Please reproduce all of the lines below, word for word and in full.

(Saved entries)

════════

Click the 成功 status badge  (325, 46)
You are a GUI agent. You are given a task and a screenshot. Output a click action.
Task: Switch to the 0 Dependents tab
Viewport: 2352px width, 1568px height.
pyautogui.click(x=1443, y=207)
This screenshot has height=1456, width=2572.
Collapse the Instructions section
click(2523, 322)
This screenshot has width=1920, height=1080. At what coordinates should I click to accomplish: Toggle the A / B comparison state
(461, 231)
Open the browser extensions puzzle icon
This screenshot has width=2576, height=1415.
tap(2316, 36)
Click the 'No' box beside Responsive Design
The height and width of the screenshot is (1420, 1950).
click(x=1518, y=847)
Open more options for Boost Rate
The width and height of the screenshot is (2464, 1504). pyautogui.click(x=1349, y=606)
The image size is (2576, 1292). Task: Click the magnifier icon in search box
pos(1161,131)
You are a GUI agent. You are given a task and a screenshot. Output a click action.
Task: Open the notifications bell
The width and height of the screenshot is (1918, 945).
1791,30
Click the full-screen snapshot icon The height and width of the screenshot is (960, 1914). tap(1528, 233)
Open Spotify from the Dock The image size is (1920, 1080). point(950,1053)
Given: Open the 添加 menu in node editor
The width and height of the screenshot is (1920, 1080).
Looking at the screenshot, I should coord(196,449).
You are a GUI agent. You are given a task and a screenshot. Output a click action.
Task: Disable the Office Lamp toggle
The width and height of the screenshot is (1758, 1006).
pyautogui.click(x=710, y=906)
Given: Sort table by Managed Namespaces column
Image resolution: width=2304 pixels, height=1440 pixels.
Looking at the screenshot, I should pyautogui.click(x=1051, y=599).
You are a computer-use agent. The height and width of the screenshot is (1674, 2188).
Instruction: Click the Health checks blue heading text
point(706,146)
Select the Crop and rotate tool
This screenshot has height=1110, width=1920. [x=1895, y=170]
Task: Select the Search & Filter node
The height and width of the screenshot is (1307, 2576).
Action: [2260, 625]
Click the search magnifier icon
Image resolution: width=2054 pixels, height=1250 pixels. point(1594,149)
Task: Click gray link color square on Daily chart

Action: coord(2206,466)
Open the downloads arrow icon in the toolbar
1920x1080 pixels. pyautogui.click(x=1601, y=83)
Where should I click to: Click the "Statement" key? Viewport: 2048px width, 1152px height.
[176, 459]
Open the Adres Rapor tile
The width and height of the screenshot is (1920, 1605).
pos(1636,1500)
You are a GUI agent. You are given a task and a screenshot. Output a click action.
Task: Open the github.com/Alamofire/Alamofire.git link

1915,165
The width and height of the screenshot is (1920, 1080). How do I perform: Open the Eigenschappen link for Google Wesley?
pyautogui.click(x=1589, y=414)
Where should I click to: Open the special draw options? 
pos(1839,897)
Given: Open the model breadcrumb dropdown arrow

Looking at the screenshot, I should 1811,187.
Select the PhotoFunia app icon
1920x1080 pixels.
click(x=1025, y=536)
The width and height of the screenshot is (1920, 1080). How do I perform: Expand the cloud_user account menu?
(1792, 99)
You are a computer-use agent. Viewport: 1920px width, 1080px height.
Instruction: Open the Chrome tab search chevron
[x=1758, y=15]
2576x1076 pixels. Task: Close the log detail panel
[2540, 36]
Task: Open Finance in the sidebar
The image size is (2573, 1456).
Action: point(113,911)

════════

▶ [Written answer]:
Click the 成功 status badge  (325, 46)
You are a GUI agent. You are given a task and a screenshot. Output a click action.
Task: Switch to the 0 Dependents tab
Viewport: 2352px width, 1568px height.
pyautogui.click(x=1443, y=207)
This screenshot has height=1456, width=2572.
Collapse the Instructions section
click(2523, 322)
This screenshot has width=1920, height=1080. At what coordinates should I click to accomplish: Toggle the A / B comparison state
(461, 231)
Open the browser extensions puzzle icon
This screenshot has width=2576, height=1415.
tap(2316, 36)
Click the 'No' box beside Responsive Design
The height and width of the screenshot is (1420, 1950).
click(x=1518, y=847)
Open more options for Boost Rate
The width and height of the screenshot is (2464, 1504). pyautogui.click(x=1349, y=606)
The image size is (2576, 1292). Task: Click the magnifier icon in search box
pos(1161,131)
You are a GUI agent. You are given a task and a screenshot. Output a click action.
Task: Open the notifications bell
The width and height of the screenshot is (1918, 945).
1791,30
Click the full-screen snapshot icon The height and width of the screenshot is (960, 1914). tap(1528, 233)
Open Spotify from the Dock The image size is (1920, 1080). point(950,1053)
Given: Open the 添加 menu in node editor
The width and height of the screenshot is (1920, 1080).
Looking at the screenshot, I should coord(196,449).
You are a GUI agent. You are given a task and a screenshot. Output a click action.
Task: Disable the Office Lamp toggle
The width and height of the screenshot is (1758, 1006).
pyautogui.click(x=710, y=906)
Given: Sort table by Managed Namespaces column
Image resolution: width=2304 pixels, height=1440 pixels.
Looking at the screenshot, I should pyautogui.click(x=1051, y=599).
You are a computer-use agent. The height and width of the screenshot is (1674, 2188).
Instruction: Click the Health checks blue heading text
point(706,146)
Select the Crop and rotate tool
This screenshot has height=1110, width=1920. [x=1895, y=170]
Task: Select the Search & Filter node
The height and width of the screenshot is (1307, 2576).
Action: [2260, 625]
Click the search magnifier icon
Image resolution: width=2054 pixels, height=1250 pixels. point(1594,149)
Task: Click gray link color square on Daily chart

Action: coord(2206,466)
Open the downloads arrow icon in the toolbar
1920x1080 pixels. pyautogui.click(x=1601, y=83)
Where should I click to: Click the "Statement" key? Viewport: 2048px width, 1152px height.
[176, 459]
Open the Adres Rapor tile
The width and height of the screenshot is (1920, 1605).
pos(1636,1500)
You are a GUI agent. You are given a task and a screenshot. Output a click action.
Task: Open the github.com/Alamofire/Alamofire.git link

1915,165
The width and height of the screenshot is (1920, 1080). How do I perform: Open the Eigenschappen link for Google Wesley?
pyautogui.click(x=1589, y=414)
Where should I click to: Open the special draw options? 
pos(1839,897)
Given: Open the model breadcrumb dropdown arrow

Looking at the screenshot, I should 1811,187.
Select the PhotoFunia app icon
1920x1080 pixels.
click(x=1025, y=536)
The width and height of the screenshot is (1920, 1080). How do I perform: Expand the cloud_user account menu?
(1792, 99)
You are a computer-use agent. Viewport: 1920px width, 1080px height.
Instruction: Open the Chrome tab search chevron
[x=1758, y=15]
2576x1076 pixels. Task: Close the log detail panel
[2540, 36]
Task: Open Finance in the sidebar
The image size is (2573, 1456).
Action: point(113,911)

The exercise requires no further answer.